How many people have walked out of great concerts saying something like, “Wow, I wish they’d make a live album”? The perverse, hidden truth of that idea is that no live album can ever live up to the experience that just impressed you so much. Live albums work as souvenirs for the faithful and sometimes as introductions for the novice. But anyone who has seen Mogwai live and had the top of his head peeled off by its rendition of “Mogwai Fear Satan”, anyone who left that concert wishing that Mogwai’s studio albums lived up to the sheer furious Ragnarok of the band’s live presence is exactly the kind of person most likely to find Special Moves a bit underwhelming.
Which doesn’t make the band’s first proper live album, following on the fine but similarly slightly unsatisfying BBC Sessions compilation Government Commissions, a bad example of the form. Here Mogwai is nothing less than judicious, drawing a track or two from each of its albums and adroitly presenting its entire discography as the consistently fine output of a band always in control of its own sound. For those of us who discounted The Hawk Is Howling, the version of “I’m Jim Morrison, I’m Dead” that starts us off here is revelatory. They hit some of the biggest, fan favourite peaks in the form of “Mogwai Fear Satan” and “Like Herod” (although the immortally great “New Paths to Helicon, Pt. 1” is restricted to vinyl, downloads, and the accompanying DVD). Their selections from the unjustly neglected Mr. Beast — an imperious “Friend of the Night” and a set-closing “Glasgow Megasnake” that serves as proof that these guys have never mellowed — ably explain why that album stands with Mogwai’s best.
But Mogwai live, when you’re actually in the room with the group, is a physical force in a way unmatched by almost any other band; the versions here don’t really get at why it is that the first time I heard “Friend of the Night” live, it immediately became one of my favourite songs by Mogwai, or how the immodestly epic “My Father My King” (not included here) can absolutely raze a room to the ground, or just the way that the band is as much ordeal as entertainment. Mogwai is punishing live, but punishingly transcendent, and there’s no way to reproduce not just the scale of its sound, but its effect on a digital download, CD, or LP. When we say, “Why can’t they have taped that show we just saw?,” what we really mean is, “I want some way to have that experience again,” and the simple fact is that you can’t do it. Bands that don’t wield noise and space as ably and devastatingly as Mogwai do have an easier time with live albums, but to do the Glaswegian quintet justice, you’d have to put out a live album in surround sound at immense volume, immersing the listener in what it sounded like in the actual room.

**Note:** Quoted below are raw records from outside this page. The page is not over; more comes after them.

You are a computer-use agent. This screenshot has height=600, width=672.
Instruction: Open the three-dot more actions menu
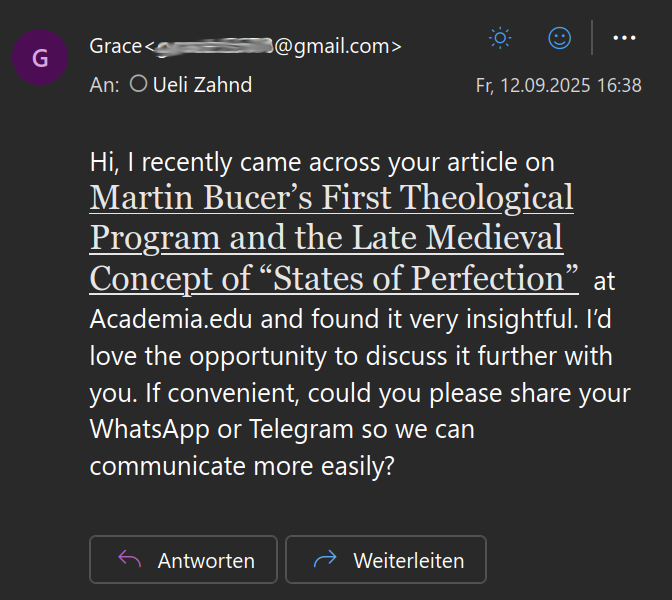(624, 39)
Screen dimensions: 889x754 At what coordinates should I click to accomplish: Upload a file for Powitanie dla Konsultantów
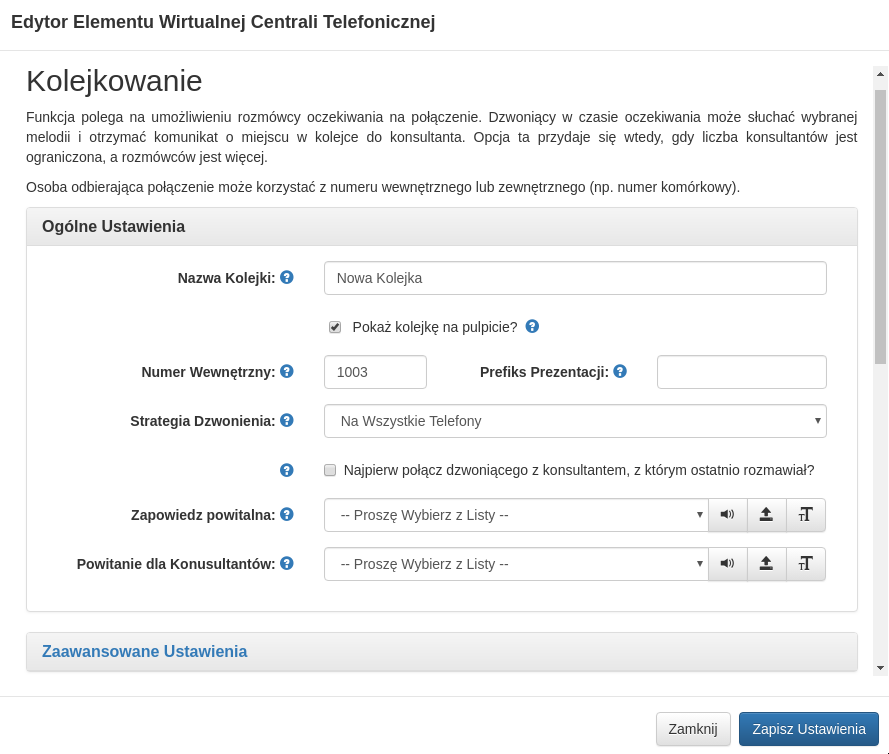coord(766,564)
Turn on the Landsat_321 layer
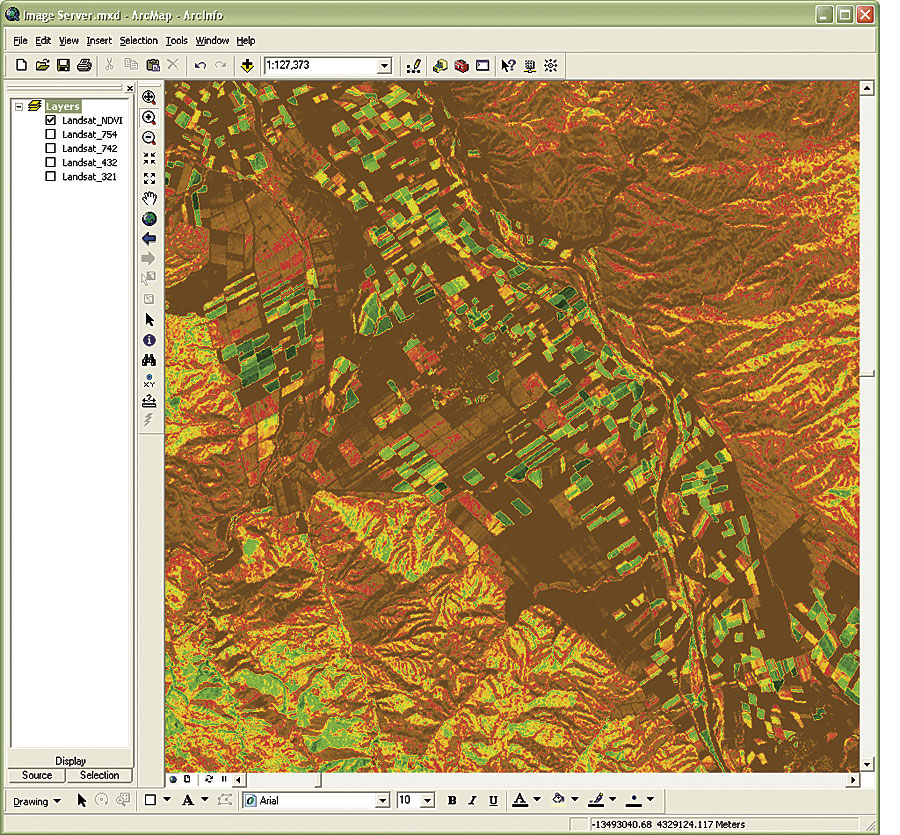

Burning, the Vincent Moon concert documentary included in most versions of Special Moves, accomplishes the difficult task of putting us some ways towards being back in that room. Like Moon’s other music films, it’s not straight concert footage, or anything else: it’s part travelogue, part crowd documentary, part performance fetishization, part rhapsody. When the whole crowd yells at once as a song fully kicks in, you feel for a second not the direct power of the band’s performance, but that power reflected in the crowd’s reaction; that moment on a truly gorgeous version of “New Paths to Helicon, Pt. 1” is enough to justify the DVD, while the rest of the film’s 45 minutes amply demonstrates why Mogwai is such a great live band. If Special Moves itself can’t quite demonstrate the same fact, it comes as close as any album is likely to.